La confession de Cédric Jubillar, intervenant durant une audition à la mi-juillet, a suscité de vives réactions. Dans son témoignage, il décrit une dispute avec Delphine, affirmant : « Elle m’a dit quelque chose qui m’a fait péter les plombs. » Ses mots, rapportés par plusieurs médias, révèlent les tensions qui prévalaient lors de cette nuit tragique : « Je l’ai attrapée par le cou et j’ai serré. Je lui disais, tais-toi, je t’en supplie tais-toi. » Cette version, qui évoque une dispute qui aurait dégénéré, semble difficile à accepter pour les proches de la victime.

Philippe Pressecq, avocat de la cousine de Delphine, a exprimé son indignation face à ces déclarations. Sur Franceinfo, il a déclaré : « J’ai le sentiment qu’il vient de tuer sa femme deux fois. » Ces mots illustrent la douleur persistante de la famille face à ce récit, qui, selon eux, minimise la tragédie vécue par Delphine.

Maître Pauline Rongier, avocate d’une des amies proches de Delphine, a également pris la parole pour dénoncer la façon dont Cédric Jubillar dépeint sa défunte épouse. Elle considère que ses propos constituent une forme de dénigrement : « Beaucoup d’éléments sont à l’évidence totalement faux. » Elle remet en question les accusations formulées par Jubillar, qui prétend que Delphine aurait proféré des insultes à son encontre. Selon elle, ces affirmations visent à inverser les rôles de victime et d’agresseur.

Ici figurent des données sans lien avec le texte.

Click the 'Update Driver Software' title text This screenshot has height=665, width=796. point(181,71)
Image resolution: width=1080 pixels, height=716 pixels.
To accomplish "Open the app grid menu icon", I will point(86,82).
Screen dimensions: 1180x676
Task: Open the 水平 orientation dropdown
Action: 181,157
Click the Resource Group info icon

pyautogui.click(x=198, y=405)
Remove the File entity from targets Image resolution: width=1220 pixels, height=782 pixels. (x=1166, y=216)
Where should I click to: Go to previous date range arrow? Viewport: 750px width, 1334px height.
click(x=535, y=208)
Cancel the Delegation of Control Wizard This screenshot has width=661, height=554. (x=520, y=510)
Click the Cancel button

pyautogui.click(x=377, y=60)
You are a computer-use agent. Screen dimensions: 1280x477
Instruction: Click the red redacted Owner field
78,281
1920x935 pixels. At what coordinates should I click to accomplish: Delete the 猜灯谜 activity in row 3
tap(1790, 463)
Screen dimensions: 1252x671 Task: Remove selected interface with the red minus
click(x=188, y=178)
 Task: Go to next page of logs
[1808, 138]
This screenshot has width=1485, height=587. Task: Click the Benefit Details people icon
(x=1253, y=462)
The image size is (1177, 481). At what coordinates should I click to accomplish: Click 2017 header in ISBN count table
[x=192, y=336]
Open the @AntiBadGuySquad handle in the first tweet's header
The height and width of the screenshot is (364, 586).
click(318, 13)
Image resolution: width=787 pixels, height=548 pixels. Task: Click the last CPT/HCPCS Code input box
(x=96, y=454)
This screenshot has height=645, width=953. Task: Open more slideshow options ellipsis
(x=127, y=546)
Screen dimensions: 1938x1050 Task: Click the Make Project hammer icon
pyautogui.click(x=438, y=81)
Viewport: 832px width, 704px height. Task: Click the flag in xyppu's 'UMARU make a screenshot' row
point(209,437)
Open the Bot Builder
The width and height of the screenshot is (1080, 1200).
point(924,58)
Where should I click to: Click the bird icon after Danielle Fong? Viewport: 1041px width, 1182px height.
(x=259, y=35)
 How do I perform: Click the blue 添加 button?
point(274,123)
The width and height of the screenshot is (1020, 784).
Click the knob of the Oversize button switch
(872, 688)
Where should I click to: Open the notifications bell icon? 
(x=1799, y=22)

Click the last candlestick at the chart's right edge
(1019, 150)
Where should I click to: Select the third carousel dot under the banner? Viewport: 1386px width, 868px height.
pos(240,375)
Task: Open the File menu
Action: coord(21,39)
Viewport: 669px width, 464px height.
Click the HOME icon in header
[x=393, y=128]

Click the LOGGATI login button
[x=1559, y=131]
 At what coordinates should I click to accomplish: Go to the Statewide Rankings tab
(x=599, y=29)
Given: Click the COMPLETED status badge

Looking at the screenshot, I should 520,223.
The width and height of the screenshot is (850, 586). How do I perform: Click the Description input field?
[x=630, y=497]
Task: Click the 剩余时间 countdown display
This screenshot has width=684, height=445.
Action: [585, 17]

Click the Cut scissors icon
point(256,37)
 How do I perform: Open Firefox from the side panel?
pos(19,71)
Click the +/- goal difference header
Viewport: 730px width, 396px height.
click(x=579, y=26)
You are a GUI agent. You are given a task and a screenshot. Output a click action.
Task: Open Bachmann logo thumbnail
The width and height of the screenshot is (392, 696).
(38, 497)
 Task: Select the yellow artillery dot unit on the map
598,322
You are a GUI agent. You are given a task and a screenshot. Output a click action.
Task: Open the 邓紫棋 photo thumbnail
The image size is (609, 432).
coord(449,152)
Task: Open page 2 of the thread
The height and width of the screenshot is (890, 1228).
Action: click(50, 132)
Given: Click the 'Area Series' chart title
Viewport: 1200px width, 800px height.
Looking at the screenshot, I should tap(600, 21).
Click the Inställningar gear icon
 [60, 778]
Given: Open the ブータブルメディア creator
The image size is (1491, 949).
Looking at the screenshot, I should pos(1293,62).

Cette inversion des rôles est au cœur de la défense de Jubillar. Mourad Battikh, l’avocat de l’oncle et de la tante de Delphine, abonde dans le même sens, déclarant qu’il n’apporte « aucun crédit » à la version présentée par son client. Selon lui, cette stratégie narrative semble vouloir justifier l’acte violent en dépeignant Delphine comme l’agresseur. « C’est une position de victime où l’agresseur devient l’agressé. »

Le procès en appel, initialement prévu pour septembre, a été reporté à avril 2027. Ce délai supplémentaire laisse présager une poursuite des débats médiatiques autour de cette affaire, alors que les proches de Delphine Aussaguel continuent de vivre avec la douleur de sa perte.

Au-delà des simples enjeux judiciaires, cette affaire met en lumière des questions plus larges autour de la violence dans les couples et les dynamiques de pouvoir qui peuvent s’y jouer. Les déclarations de Cédric Jubillar, tout en cherchant à se disculper, ouvrent un débat nécessaire sur la manière dont les victimes sont parfois représentées, et sur la nécessité de les écouter et de les défendre face à des récits qui peuvent les dépeindre sous un jour peu flatteur.